Optimal Order Quadrature Error Bounds for Infinite-Dimensional Higher-Order Digital Sequences

Quasi-Monte Carlo (QMC) quadrature rules using higher-order digital nets and sequences have been shown to achieve the almost optimal rate of convergence of the worst-case error in Sobolev spaces of arbitrary fixed smoothness \(\alpha \in \mathbb {N}\), \(\alpha \ge 2\). In a recent paper by the authors, it was proved that randomly digitally shifted order \(2\alpha \) digital nets in prime base b achieve the best possible rate of convergence of the root mean square worst-case error of order \(N^{-\alpha }(\log N)^{(s-1)/2}\) for \(N=b^m\), where N and s denote the number of points and the dimension, respectively, which implies the existence of an optimal order QMC rule. More recently, the authors provided an explicit construction of such an optimal order QMC rule by using Chen–Skriganov’s digital nets in conjunction with Dick’s digit interlacing composition. These results were for fixed number of points.

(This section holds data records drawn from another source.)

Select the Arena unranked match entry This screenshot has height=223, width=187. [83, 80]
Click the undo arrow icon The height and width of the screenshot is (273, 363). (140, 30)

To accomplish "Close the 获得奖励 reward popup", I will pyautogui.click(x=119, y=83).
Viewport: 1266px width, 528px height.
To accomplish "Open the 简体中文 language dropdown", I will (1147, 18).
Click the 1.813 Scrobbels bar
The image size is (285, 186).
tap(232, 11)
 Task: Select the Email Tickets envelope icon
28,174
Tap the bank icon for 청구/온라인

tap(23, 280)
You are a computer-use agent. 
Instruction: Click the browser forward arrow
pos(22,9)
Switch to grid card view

In this paper, we give a more general result on an explicit construction of optimal order QMC rules for arbitrary fixed smoothness \(\alpha \in \mathbb {N}\) including the endpoint case \(\alpha =1\). That is, we prove that the projection of any infinite-dimensional order \(2\alpha +1\) digital sequence in prime base b onto the first s coordinates achieves the best possible rate of convergence of the worst-case error of order \(N^{-\alpha }(\log N)^{(s-1)/2}\) for \(N=b^m\). The explicit construction presented in this paper is not only easy to implement but also extensible in both N and s.